Your goal.
Pictures stay out of this copy; please retype only the lines from the start of the records through the line with "Clothing (291, 1288)".

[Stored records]
Segment Open

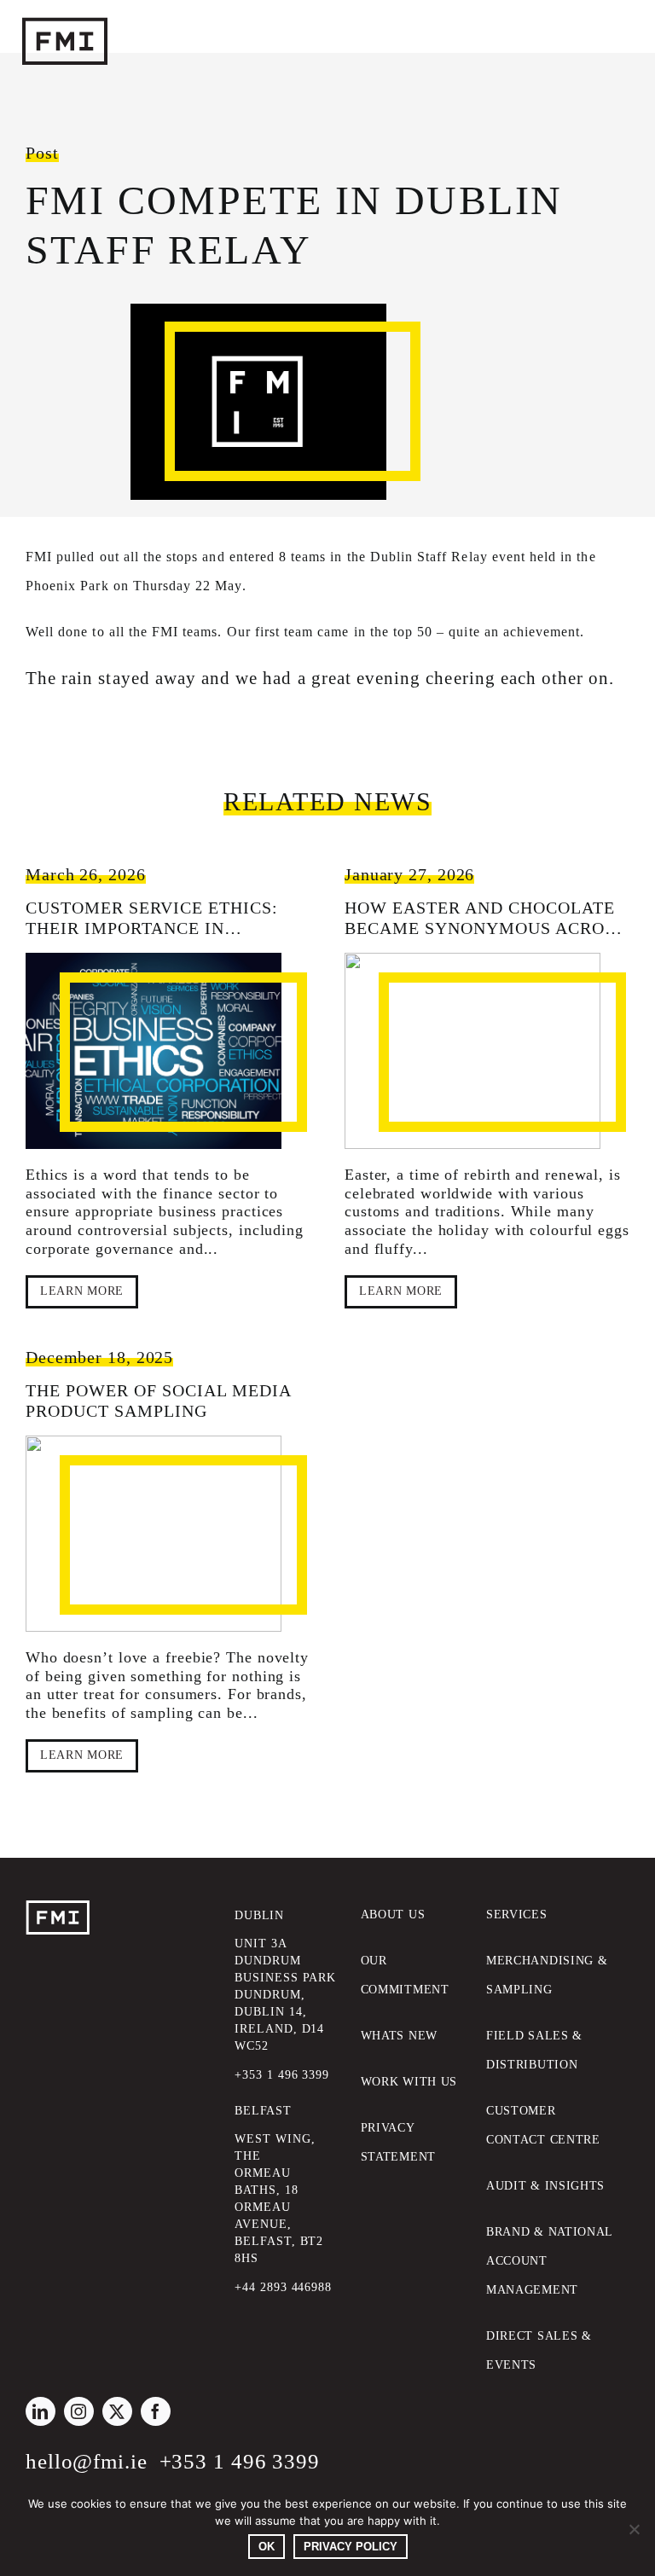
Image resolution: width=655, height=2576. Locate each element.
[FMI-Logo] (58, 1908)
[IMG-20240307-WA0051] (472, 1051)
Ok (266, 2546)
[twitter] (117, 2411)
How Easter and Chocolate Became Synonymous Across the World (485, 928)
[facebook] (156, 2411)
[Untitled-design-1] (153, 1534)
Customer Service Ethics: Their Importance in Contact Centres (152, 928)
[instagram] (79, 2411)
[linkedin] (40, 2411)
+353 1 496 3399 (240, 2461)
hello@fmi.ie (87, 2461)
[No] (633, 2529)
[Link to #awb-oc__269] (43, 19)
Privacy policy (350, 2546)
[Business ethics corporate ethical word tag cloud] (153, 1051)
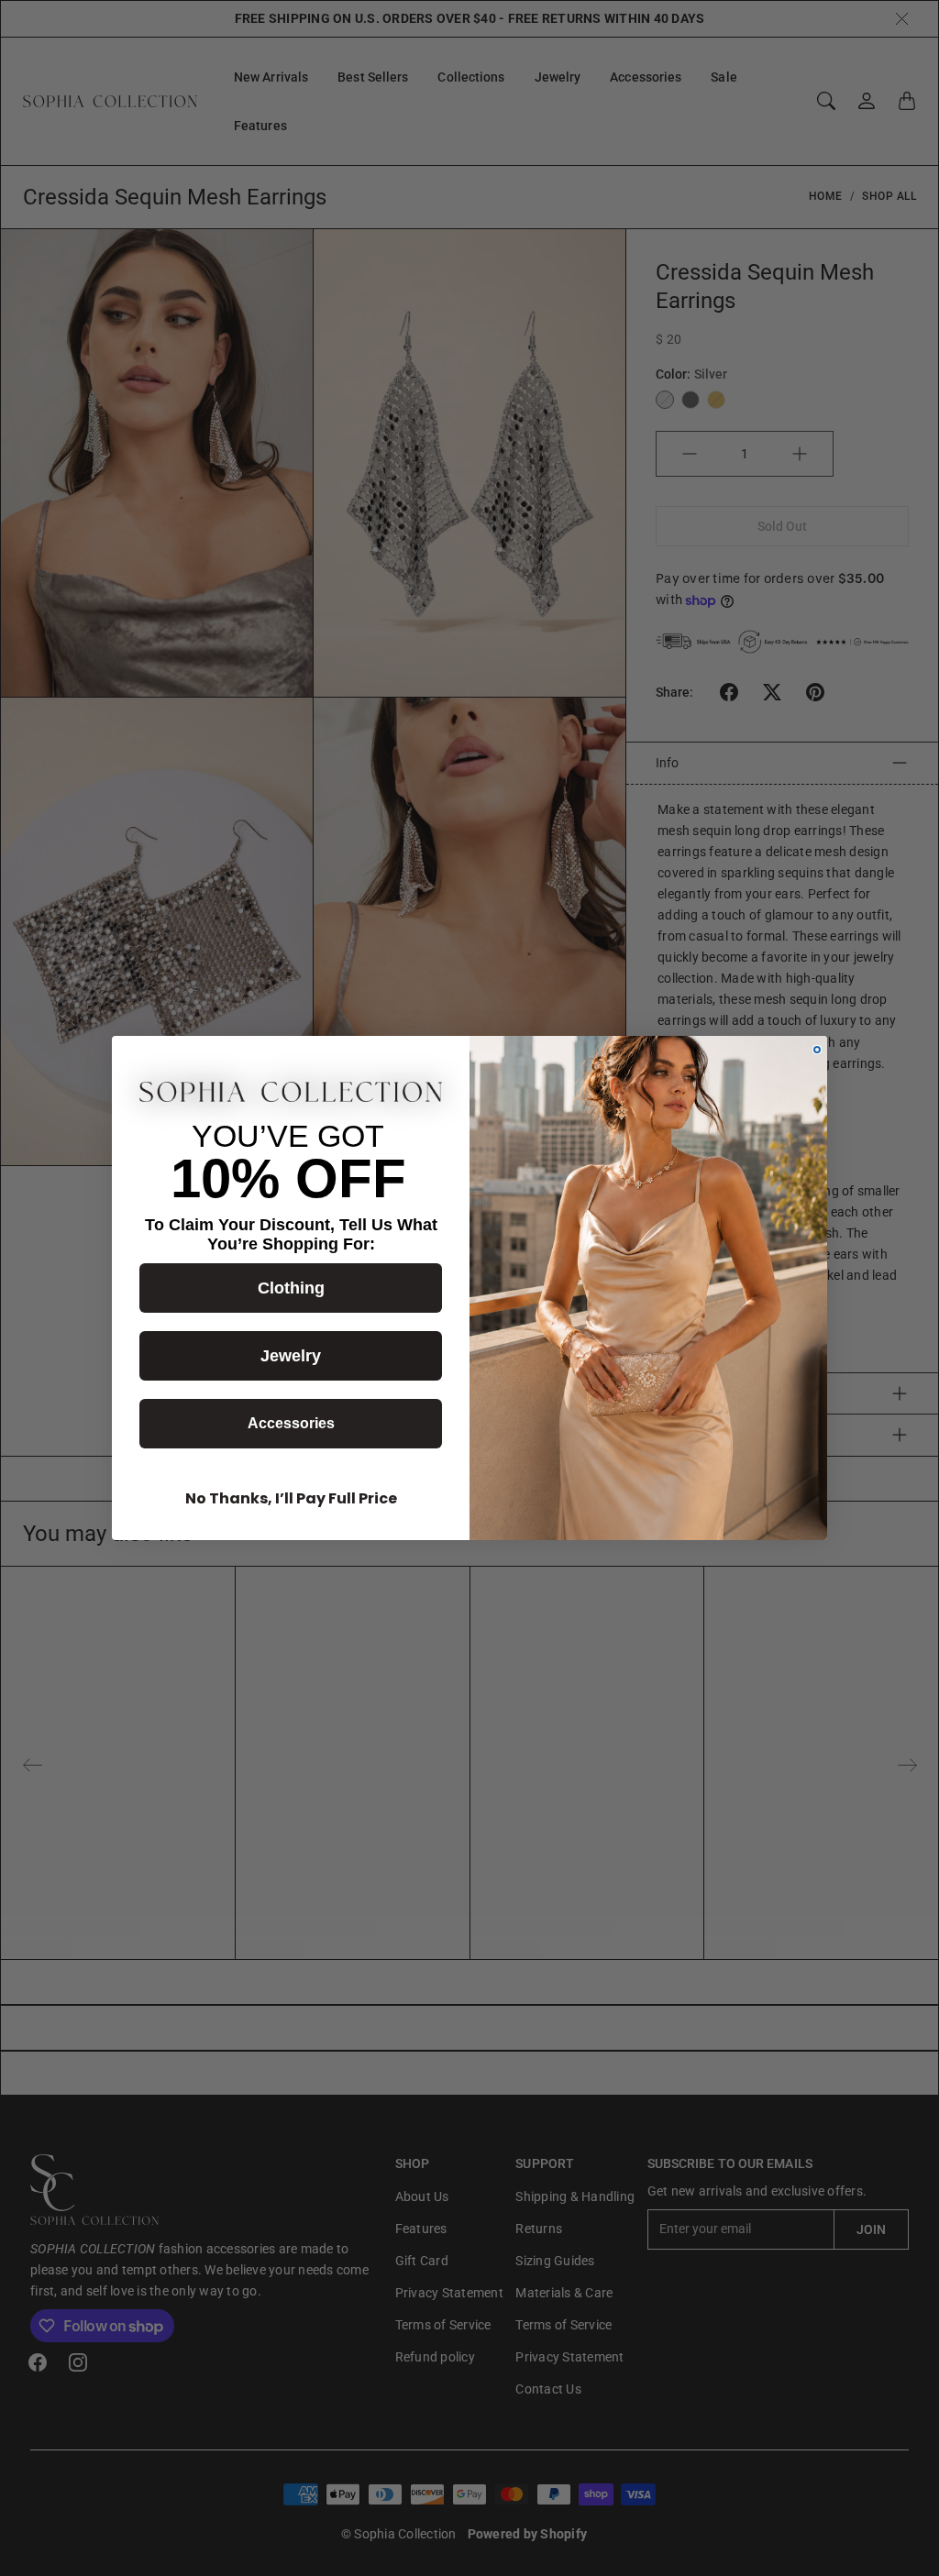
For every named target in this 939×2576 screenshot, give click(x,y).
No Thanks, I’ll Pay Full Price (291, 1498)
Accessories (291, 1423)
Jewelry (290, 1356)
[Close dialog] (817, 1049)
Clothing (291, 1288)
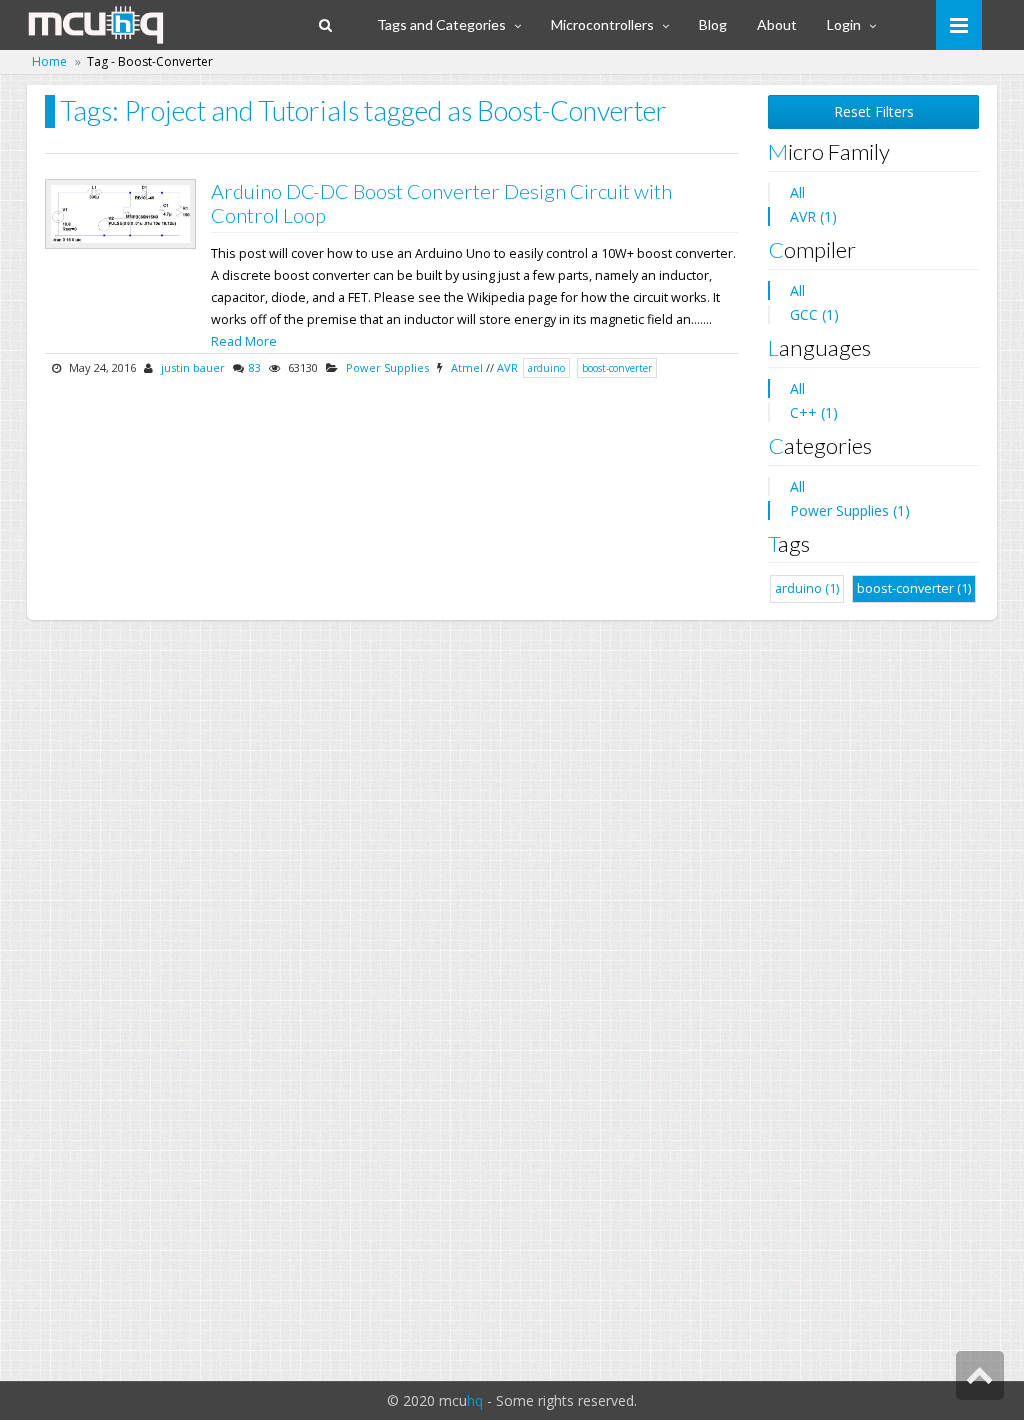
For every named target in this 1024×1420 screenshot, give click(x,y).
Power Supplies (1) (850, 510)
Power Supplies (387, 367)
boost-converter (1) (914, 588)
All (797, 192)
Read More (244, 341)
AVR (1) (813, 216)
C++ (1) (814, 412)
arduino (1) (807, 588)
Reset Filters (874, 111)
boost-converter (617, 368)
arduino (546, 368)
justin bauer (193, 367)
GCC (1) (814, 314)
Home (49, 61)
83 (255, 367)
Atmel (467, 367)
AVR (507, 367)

Segment Closed

Finished exercise.
Image resolution: width=655, height=2576. Locate each element.
[FMI-Logo] (58, 1908)
[IMG-20240307-WA0051] (472, 1051)
Ok (266, 2546)
[twitter] (117, 2411)
How Easter and Chocolate Became Synonymous Across the World (485, 928)
[facebook] (156, 2411)
[Untitled-design-1] (153, 1534)
Customer Service Ethics: Their Importance in Contact Centres (152, 928)
[instagram] (79, 2411)
[linkedin] (40, 2411)
+353 1 496 3399 (240, 2461)
hello@fmi.ie (87, 2461)
[No] (633, 2529)
[Link to #awb-oc__269] (43, 19)
Privacy policy (350, 2546)
[Business ethics corporate ethical word tag cloud] (153, 1051)
For every named target in this 939×2576 screenshot, give click(x,y).
No Thanks, I’ll Pay Full Price (291, 1498)
Accessories (291, 1423)
Jewelry (290, 1356)
[Close dialog] (817, 1049)
Clothing (291, 1288)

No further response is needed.